**What you will do**
Can you extract the lines of the listing below verbatim, beginning at the line that contains "pixels, height=435 pixels." and stopping after the line that contains "Looking at the image, I should click on (1283, 465)."?

[Supplied data — start]

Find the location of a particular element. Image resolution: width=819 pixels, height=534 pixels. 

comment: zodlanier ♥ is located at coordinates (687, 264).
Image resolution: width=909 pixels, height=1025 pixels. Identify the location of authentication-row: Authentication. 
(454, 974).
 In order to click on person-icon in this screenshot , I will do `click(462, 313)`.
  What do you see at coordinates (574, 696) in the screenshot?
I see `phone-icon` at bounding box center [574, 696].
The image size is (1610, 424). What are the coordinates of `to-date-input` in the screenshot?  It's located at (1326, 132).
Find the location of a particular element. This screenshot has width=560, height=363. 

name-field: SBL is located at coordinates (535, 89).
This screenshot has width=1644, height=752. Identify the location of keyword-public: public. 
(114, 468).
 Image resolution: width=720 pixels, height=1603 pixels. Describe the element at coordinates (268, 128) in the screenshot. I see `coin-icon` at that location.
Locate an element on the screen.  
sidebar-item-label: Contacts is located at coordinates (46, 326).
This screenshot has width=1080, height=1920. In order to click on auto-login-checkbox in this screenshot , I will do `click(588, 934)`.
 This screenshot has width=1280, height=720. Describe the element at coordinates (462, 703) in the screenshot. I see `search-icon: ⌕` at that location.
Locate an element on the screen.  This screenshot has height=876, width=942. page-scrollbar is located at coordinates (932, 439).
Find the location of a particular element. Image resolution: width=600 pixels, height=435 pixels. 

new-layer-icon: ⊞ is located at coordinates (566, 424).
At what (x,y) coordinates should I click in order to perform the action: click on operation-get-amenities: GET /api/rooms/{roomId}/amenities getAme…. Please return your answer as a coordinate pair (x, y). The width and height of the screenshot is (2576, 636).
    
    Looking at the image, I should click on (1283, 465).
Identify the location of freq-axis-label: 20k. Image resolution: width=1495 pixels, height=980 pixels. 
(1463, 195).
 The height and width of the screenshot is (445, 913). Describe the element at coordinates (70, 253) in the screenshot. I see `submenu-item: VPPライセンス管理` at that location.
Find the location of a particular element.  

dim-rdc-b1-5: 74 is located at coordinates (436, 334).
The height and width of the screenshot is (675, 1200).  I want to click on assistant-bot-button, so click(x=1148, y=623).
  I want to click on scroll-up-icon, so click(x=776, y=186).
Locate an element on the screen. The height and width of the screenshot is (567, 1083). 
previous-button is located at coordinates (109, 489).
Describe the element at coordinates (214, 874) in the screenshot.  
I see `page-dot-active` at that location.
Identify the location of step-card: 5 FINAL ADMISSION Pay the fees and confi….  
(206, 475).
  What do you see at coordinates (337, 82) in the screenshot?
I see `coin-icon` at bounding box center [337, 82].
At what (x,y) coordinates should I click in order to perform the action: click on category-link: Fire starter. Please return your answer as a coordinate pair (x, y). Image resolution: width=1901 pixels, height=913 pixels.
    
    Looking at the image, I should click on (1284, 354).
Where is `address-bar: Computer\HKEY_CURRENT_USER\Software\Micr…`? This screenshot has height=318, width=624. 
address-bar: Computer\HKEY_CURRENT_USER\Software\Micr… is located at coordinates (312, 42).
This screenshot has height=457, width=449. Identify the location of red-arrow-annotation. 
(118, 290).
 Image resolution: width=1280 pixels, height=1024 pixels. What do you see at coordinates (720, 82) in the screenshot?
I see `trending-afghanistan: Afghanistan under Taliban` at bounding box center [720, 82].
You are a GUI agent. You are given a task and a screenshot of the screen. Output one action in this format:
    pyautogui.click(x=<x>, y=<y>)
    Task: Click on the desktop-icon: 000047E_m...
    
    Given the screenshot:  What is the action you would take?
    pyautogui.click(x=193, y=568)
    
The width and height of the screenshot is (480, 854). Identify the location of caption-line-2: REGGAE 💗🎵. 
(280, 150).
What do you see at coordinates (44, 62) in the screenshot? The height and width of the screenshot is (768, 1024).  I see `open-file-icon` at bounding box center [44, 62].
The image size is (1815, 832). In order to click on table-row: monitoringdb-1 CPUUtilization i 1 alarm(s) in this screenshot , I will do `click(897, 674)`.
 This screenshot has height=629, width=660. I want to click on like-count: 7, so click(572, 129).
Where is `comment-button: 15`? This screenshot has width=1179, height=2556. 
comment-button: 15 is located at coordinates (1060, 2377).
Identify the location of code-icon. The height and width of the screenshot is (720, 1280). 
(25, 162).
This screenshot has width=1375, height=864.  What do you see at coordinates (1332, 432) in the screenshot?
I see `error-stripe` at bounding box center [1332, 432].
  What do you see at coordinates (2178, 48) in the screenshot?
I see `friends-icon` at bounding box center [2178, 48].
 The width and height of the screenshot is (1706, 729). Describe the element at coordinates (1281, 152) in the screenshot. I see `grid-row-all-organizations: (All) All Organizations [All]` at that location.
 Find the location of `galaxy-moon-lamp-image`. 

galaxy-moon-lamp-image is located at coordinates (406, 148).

[Supplied data — finish]

**Written answer**
Find the location of a particular element. Image resolution: width=600 pixels, height=435 pixels. 

new-layer-icon: ⊞ is located at coordinates (566, 424).
At what (x,y) coordinates should I click in order to perform the action: click on operation-get-amenities: GET /api/rooms/{roomId}/amenities getAme…. Please return your answer as a coordinate pair (x, y). The width and height of the screenshot is (2576, 636).
    
    Looking at the image, I should click on (1283, 465).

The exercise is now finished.